Kendrick also challenges the admission of a photograph of his mouth with dental retractors in place to expose the teeth and gums. He describes the pose as "vampire-like". While we question whether the photographs are "gruesome", it is clear that their probative value outweighed any unfair prejudicial impact. The photograph of Kendrick's teeth was offered in connection with the testimony of an odontologist who opined that Kendrick's bite mark was consistent with the bite mark on Katy's breast. The photographs aided the witness in explaining a rather complex theory. Moreover, the jury was told both why the photograph was necessary and why the dental retractors were employed in the taking of the photograph. It was therefore within the court's discretion to admit the challenged photographs.

TATTOOS

Among the other photographs admitted at trial were two that depicted the rather unique tattoos inscribed on Kendrick's forearms. Both the tattoos are unprofessional renditions, and Kendrick admitted that he volitionally had them placed on his body. One of them depicted a syringe, dripping from the needle end, piercing a skull. The other depicted a woman's head being touched by the head of what was variously described as a peacock or a praying mantis. At trial, defense counsel objected to the introduction of the tattoos on the grounds of irrelevancy and unfair *626 prejudice. See ER 401; ER 403. On appeal, Kendrick renews that challenge. He also raises a First Amendment freedom of expression issue with regard to the tattoos. We first reach the constitutional question.

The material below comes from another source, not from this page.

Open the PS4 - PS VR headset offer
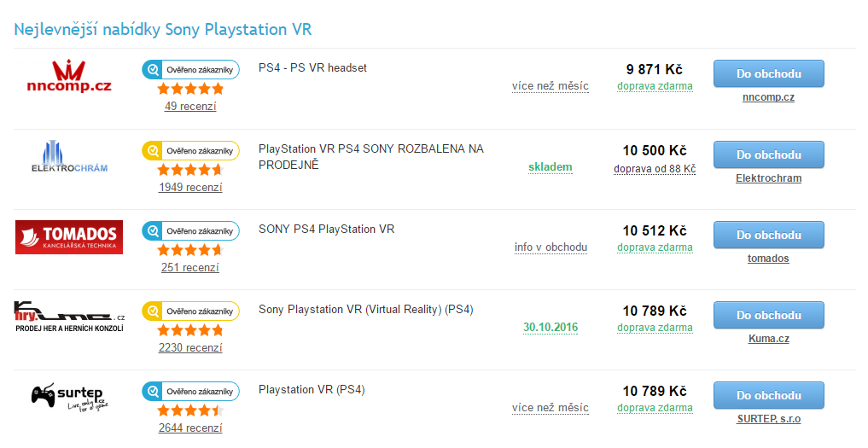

Kendrick contends that the tattoos are constitutionally protected materials, and as such may not be used as evidence of his guilt. His argument is not well taken. In effect, it is a relevancy objection under the guise of a constitutional argument. It is true that constitutionally protected behavior cannot form the basis of criminal punishment. See Hess v. Indiana, 414 U.S. 105, 107, 38 L. Ed. 2d 303, 94 S. Ct. 326 (1973). Consequently, "[t]he State can take no action which will unnecessarily `chill' or penalize the assertion of a constitutional right and the State may not draw adverse inferences from the exercise of a constitutional right." State v. Rupe, 101 Wash. 2d 664, 705, 683 P.2d 571 (1984). For instance, neither a defendant's post-arrest silence, State v. Mace, 97 Wash. 2d 840, 650 P.2d 217 (1982), nor his failure to testify, Griffin v. California, 380 U.S. 609, 14 L. Ed. 2d 106, 85 S. Ct. 1229, reh'g denied, 381 U.S. 957 (1965), may be used as evidence of guilt. The impermissible use of constitutionally protected behavior constitutes a violation of due process. Zant v. Stephens, 462 U.S. 862, 77 L. Ed. 2d 235, 103 S. Ct. 2733 (1983).

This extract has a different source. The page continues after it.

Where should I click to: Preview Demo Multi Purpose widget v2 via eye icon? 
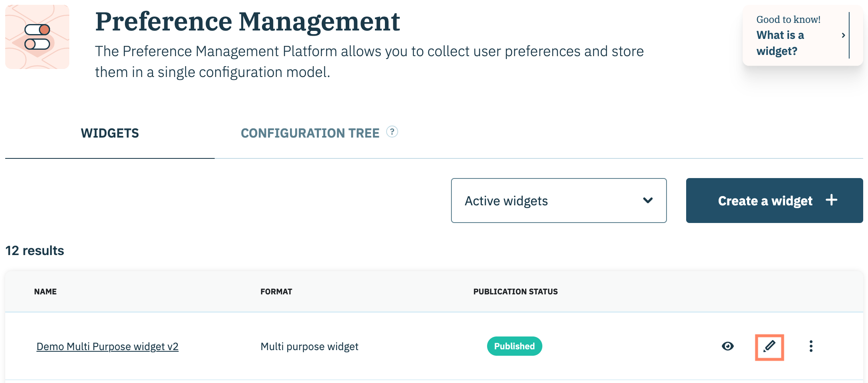click(727, 346)
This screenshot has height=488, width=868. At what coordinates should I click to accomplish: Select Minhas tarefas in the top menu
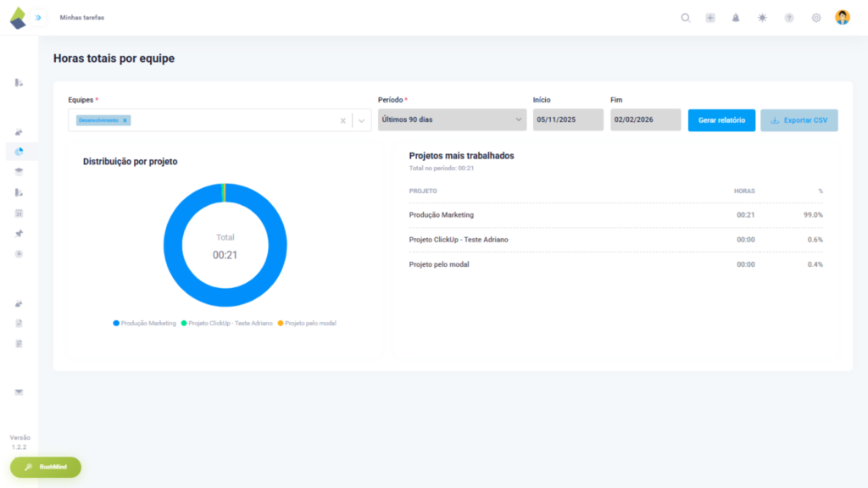[81, 17]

[2] In Rupe, the trial court allowed the State to introduce evidence concerning the defendant's gun collection during the sentencing proceedings that followed his trial on aggravated first degree murder charges. On appeal, he argued the evidence was irrelevant, prejudicial, and violative of his due process rights. The Supreme Court agreed with him on all three counts. The court found that the challenged evidence directly implicated the defendant's right to bear arms:

Defendant was thus entitled under our constitution to possess weapons, without incurring the risk that the State would subsequently use the mere fact of possession against him in a criminal trial unrelated to their use.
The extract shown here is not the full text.